The guard looked at him suspiciously again. Again Orem was forced to claim that he ran from the pressmen of Palicrovol's army. Again his body was laughed at, and he wanted to strike out at the guards and break their brittle, mocking smiles. But at least he would get inside, at least he held the pass in his hand; and all thanks to Rainer Carpenter, a man he didn't know. Just when Orem had concluded there was no kindness in this place, a stranger lied to let him into the city. Orem dared not turn and thank him—that would undo it all. But part of his name and poem would be repayment of such debts. Rainer would find it was not unprofitable to help Orem ap Avonap.
He was guided into the gate by the careless, efficient hands of the guards. And they were not through with him once he had passed inside. There was a guard with a short razor, and before Orem could be sure what was happening, two guards had seized him. They held his head still while the cutter sliced his cheek. The cut was thin and not deep, but still the blood dripped quickly from the stinging wound and stained his shirt.

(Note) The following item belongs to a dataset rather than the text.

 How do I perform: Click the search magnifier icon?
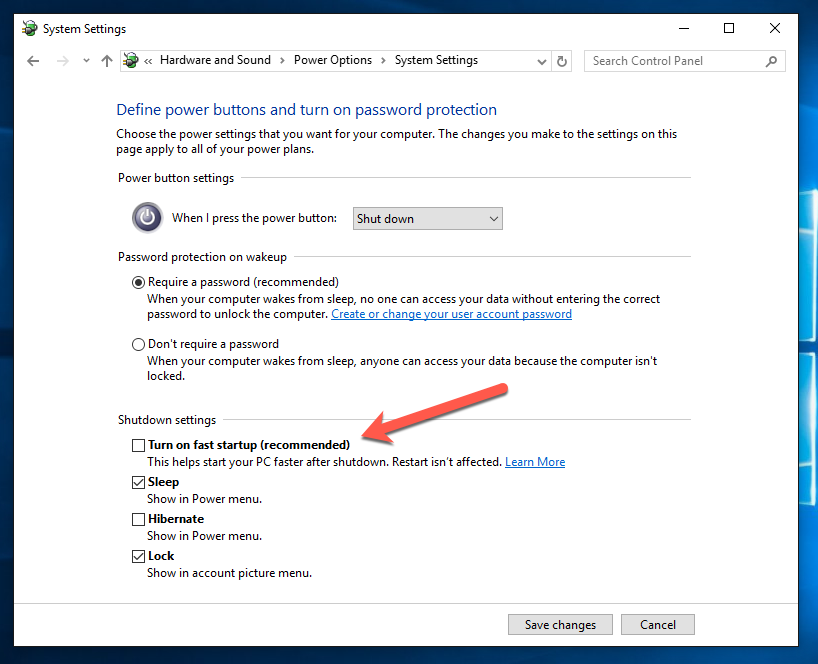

A mouth spoke at his ear. "Mind you, we know from experience when this wound is healed enough that you ought to be back outside. Any guard who sees this scar will check your pass, and if you're overstayed he'll have your ear. Understand? Get caught twice, and it's your balls. You have three days. Sundown, clear? And once you're out, the scar has to be plain white before we let you in again. And stay off Stone Road. Go on." With a push at his back, Orem stumbled forward into Inwit.